## What is being asked
Spot each line in the data below containing "agent" and copy it.

## Data in this exercise
---
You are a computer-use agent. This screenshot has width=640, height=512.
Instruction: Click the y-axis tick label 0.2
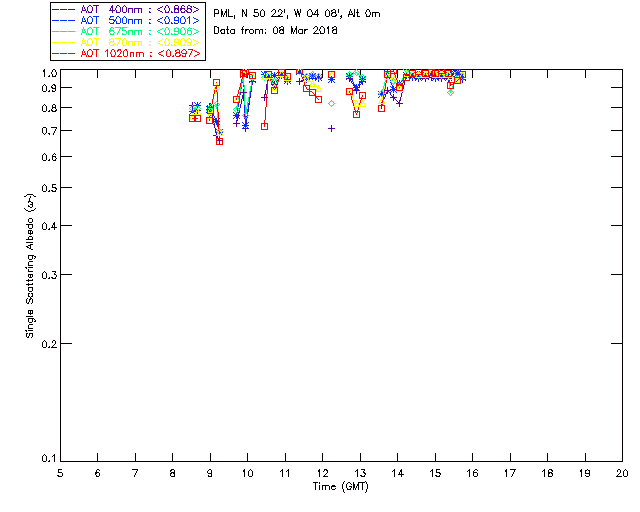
---
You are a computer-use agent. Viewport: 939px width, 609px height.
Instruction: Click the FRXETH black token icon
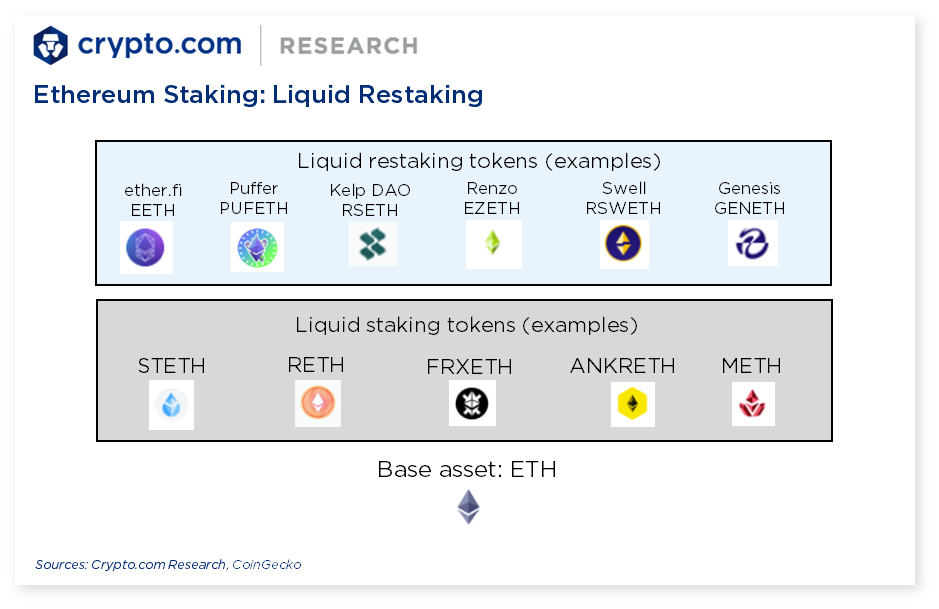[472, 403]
---
## Solved problem
You are a computer-use agent. This screenshot has width=640, height=512.
You are a computer-use agent. Viewport: 939px width, 609px height.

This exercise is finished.